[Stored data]
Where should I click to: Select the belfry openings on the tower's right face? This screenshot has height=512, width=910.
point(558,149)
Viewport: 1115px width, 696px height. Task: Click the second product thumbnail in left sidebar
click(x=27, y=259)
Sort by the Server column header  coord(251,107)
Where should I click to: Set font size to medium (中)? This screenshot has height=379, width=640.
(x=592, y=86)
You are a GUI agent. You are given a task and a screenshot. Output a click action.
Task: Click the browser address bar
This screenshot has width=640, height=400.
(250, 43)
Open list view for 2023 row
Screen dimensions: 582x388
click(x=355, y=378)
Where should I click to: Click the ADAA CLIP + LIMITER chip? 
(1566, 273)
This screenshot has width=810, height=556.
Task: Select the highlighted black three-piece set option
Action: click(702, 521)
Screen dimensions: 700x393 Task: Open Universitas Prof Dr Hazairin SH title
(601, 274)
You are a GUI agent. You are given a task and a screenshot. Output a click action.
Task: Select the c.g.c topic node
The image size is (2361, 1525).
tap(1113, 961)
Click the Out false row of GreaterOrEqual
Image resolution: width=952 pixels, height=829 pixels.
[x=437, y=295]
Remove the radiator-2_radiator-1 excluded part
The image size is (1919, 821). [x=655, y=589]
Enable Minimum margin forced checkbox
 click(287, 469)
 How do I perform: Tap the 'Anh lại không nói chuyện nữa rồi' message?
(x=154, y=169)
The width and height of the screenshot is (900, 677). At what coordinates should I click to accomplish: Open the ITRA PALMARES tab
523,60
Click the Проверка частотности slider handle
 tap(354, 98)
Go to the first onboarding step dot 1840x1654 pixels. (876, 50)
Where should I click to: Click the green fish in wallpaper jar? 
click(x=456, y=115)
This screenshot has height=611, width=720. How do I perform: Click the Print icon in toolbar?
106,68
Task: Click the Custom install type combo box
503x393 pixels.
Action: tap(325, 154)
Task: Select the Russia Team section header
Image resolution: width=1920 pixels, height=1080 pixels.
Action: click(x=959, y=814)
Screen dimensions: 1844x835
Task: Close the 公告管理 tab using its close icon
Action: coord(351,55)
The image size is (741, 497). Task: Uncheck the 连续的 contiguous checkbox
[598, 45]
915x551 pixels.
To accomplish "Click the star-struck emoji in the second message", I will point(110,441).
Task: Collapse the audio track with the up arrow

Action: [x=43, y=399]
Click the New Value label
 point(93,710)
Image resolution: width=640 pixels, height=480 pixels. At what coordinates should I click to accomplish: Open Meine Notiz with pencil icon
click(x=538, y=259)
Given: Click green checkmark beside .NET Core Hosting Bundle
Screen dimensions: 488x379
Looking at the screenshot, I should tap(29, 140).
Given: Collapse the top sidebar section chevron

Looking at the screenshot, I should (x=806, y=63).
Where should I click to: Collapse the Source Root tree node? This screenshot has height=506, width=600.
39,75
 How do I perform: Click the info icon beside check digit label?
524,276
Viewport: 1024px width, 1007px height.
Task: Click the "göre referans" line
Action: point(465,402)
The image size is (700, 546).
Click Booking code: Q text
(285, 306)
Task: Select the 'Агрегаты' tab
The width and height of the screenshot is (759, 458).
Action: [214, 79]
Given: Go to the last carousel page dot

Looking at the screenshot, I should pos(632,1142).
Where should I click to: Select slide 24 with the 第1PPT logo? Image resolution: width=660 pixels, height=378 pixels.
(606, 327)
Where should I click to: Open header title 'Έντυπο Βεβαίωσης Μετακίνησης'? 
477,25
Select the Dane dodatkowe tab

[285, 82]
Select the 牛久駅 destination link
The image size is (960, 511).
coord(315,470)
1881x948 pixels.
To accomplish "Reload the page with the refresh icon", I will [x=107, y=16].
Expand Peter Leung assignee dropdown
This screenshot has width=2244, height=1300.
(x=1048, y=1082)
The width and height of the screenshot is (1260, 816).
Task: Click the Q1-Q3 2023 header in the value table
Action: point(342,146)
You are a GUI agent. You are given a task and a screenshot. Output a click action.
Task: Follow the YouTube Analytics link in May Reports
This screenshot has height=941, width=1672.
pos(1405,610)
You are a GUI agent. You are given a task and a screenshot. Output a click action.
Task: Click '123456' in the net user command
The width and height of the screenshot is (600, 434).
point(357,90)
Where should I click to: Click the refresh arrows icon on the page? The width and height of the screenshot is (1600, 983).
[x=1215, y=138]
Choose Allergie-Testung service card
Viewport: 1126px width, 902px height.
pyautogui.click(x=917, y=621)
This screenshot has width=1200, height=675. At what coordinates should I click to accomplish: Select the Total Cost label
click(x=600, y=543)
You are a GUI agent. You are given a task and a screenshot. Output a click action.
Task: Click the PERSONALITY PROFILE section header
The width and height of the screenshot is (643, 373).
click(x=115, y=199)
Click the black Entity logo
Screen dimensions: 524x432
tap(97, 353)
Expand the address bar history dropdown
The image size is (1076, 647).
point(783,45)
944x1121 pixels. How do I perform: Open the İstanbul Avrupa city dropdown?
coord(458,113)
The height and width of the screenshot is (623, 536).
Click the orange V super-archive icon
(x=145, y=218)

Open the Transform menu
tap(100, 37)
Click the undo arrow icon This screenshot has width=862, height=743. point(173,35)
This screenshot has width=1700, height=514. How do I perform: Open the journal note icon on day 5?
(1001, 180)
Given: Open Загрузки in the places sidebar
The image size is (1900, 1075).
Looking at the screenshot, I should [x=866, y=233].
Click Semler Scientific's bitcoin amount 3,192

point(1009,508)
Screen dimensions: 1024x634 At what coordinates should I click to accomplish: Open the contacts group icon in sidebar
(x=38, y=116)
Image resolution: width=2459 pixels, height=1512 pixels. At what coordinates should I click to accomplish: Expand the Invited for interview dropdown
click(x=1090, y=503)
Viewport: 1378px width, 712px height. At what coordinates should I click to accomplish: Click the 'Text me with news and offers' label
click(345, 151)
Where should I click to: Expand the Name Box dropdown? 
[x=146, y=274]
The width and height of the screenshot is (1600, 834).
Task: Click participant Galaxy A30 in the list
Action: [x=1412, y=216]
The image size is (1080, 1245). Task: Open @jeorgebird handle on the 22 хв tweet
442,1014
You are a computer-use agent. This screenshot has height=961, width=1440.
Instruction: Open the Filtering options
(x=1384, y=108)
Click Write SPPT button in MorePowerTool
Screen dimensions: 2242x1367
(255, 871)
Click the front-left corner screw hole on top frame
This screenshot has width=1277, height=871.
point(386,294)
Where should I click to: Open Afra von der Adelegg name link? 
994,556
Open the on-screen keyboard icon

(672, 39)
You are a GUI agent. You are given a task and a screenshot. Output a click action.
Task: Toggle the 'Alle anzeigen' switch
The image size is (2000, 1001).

Prompt: Exactly the lines above from the one with "Go to the first" to the one with "Task: Select the Russia Team section header", both included, are to be quoted; leave the rest out.

Answer section:
Go to the first onboarding step dot 1840x1654 pixels. (876, 50)
Where should I click to: Click the green fish in wallpaper jar? 
click(x=456, y=115)
This screenshot has height=611, width=720. How do I perform: Click the Print icon in toolbar?
106,68
Task: Click the Custom install type combo box
503x393 pixels.
Action: tap(325, 154)
Task: Select the Russia Team section header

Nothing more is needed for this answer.